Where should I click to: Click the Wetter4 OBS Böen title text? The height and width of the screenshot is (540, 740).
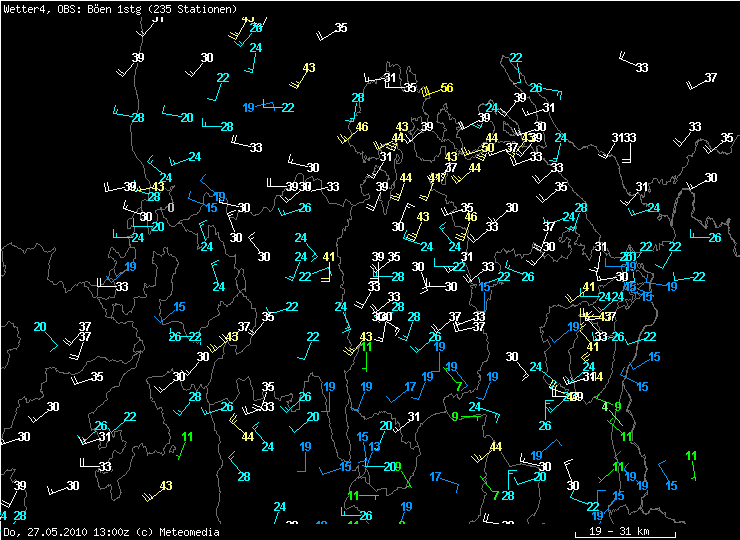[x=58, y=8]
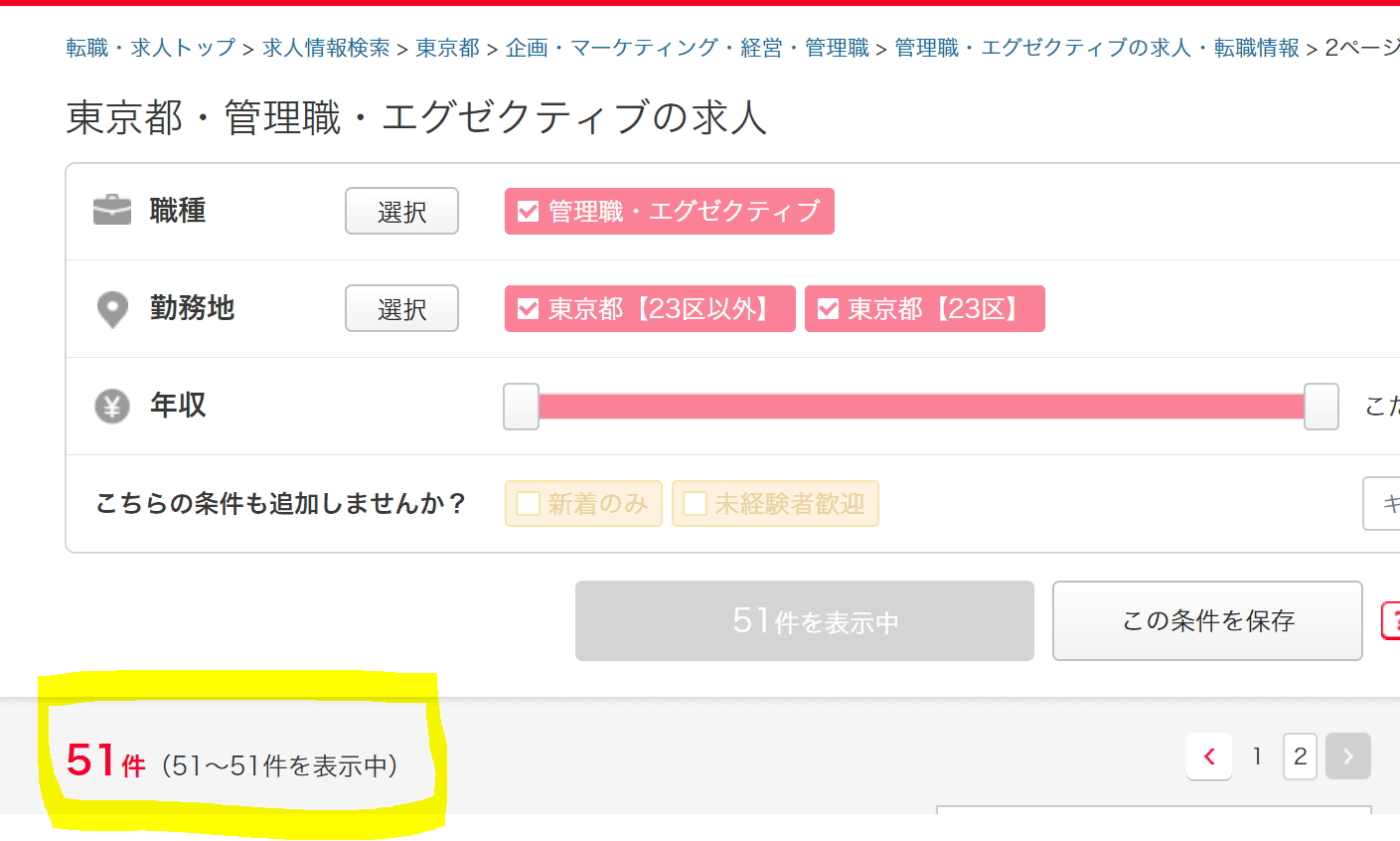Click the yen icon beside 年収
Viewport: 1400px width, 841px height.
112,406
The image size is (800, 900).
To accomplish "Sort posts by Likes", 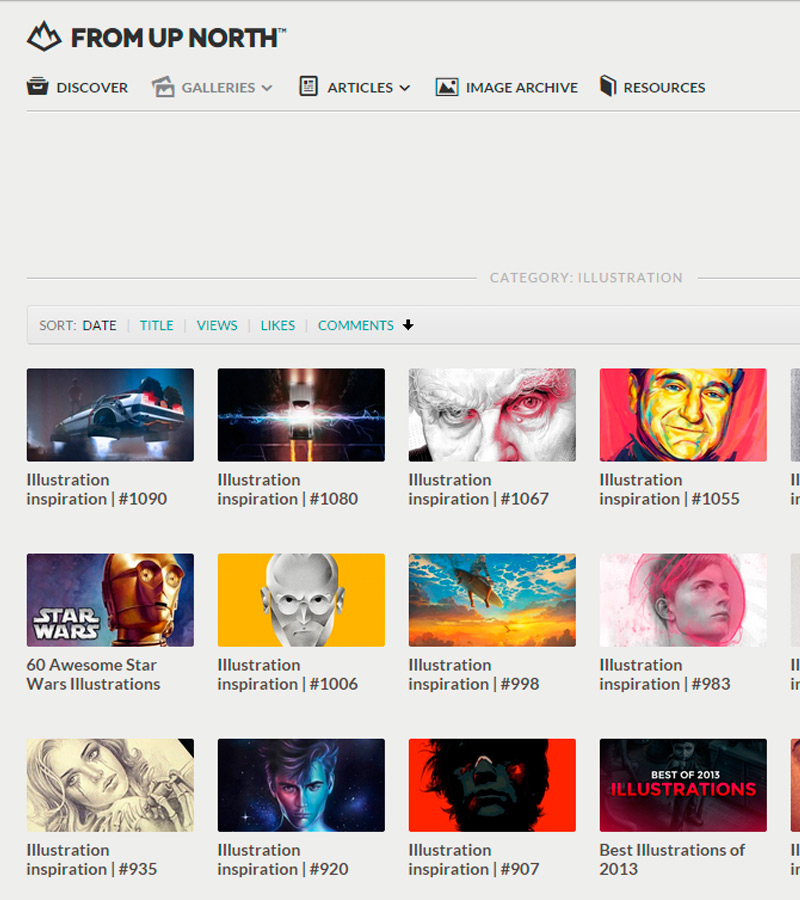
* * *
> _WHAT YOU NEED TO DO_: Please retype the whole of the data precisely, omitting pictures.

> _RESPONSE FOR THIS EXERCISE_:
Where should I click to: Click the Wetter4 OBS Böen title text? The height and width of the screenshot is (540, 740).
[x=58, y=8]
Click the yen icon beside 年収
Viewport: 1400px width, 841px height.
112,406
The image size is (800, 900).
To accomplish "Sort posts by Likes", 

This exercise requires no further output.